Top of Information provided
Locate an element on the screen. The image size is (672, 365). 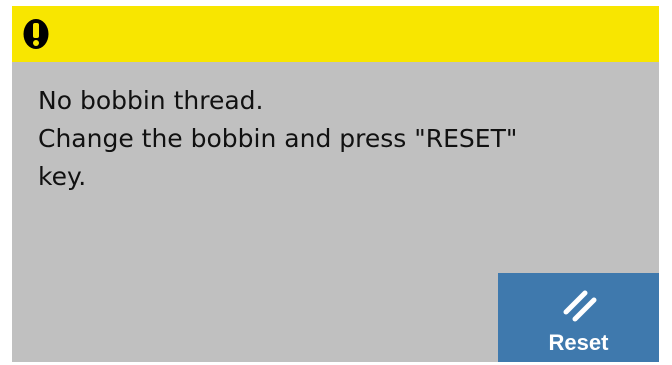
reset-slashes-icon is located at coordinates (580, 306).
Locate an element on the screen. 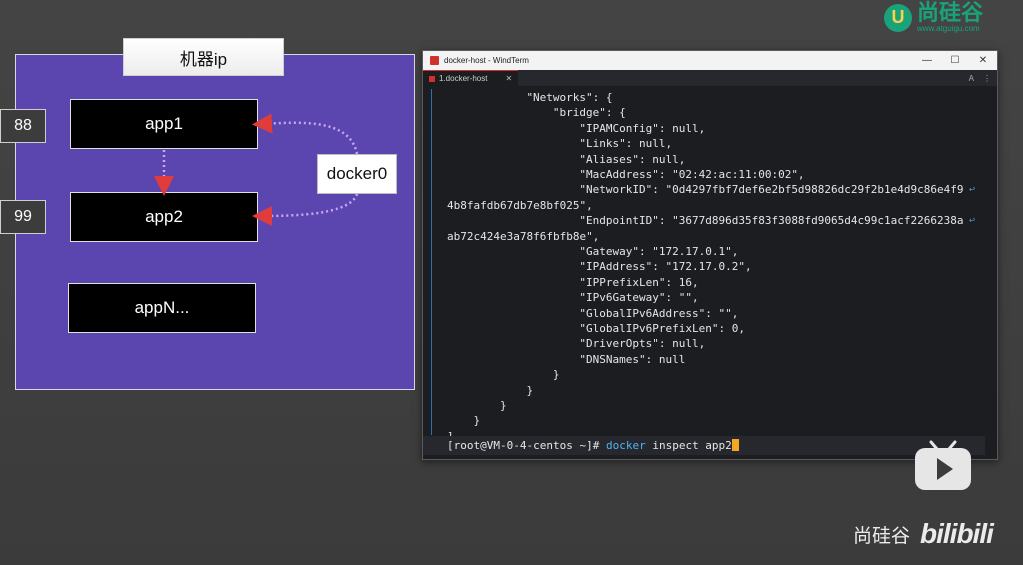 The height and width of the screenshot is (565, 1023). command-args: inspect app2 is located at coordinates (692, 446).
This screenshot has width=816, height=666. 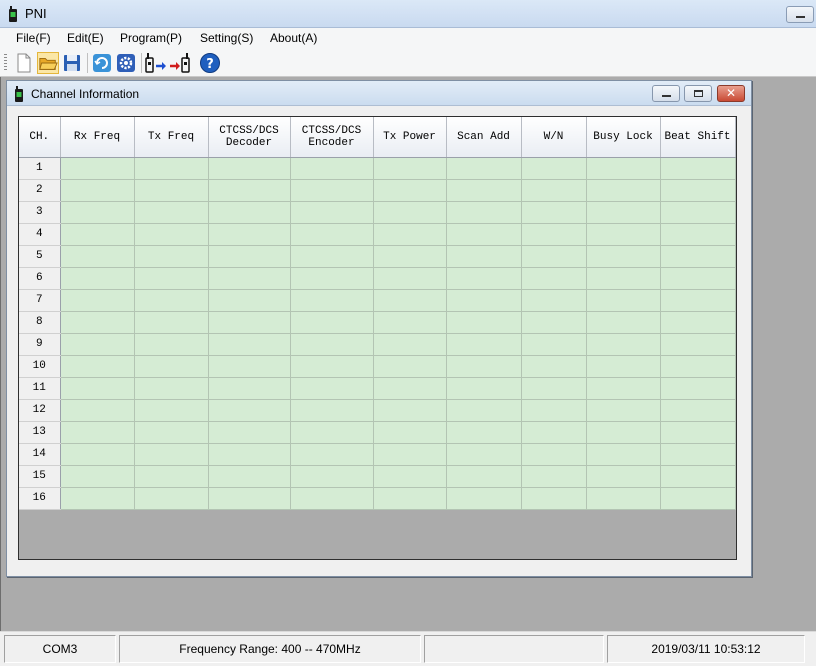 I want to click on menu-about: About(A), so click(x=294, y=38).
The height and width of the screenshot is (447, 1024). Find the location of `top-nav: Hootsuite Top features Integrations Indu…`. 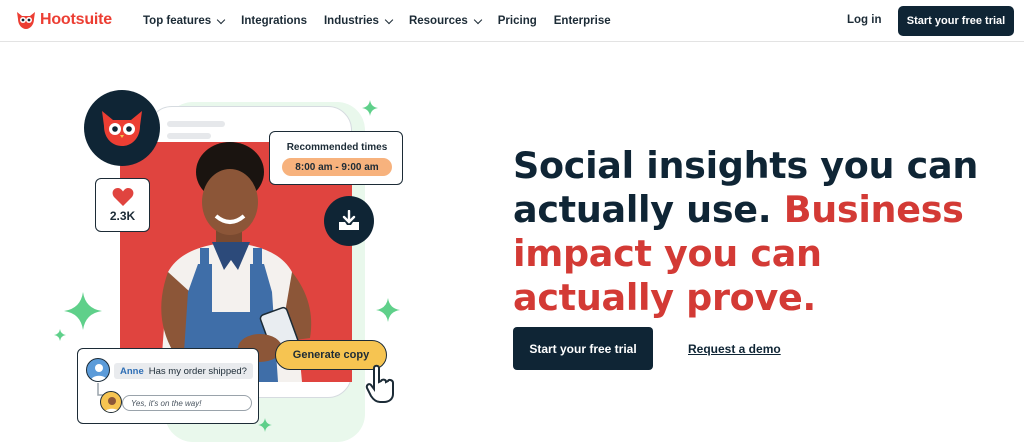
Bottom of Information provided
- Task brief
Copy out verbatim the lines of the listing from its first line through the line that contains "reset-slashes-icon is located", both included. Leave the pictures out.

- Response to this task
Locate an element on the screen. The image size is (672, 365). 
reset-slashes-icon is located at coordinates (580, 306).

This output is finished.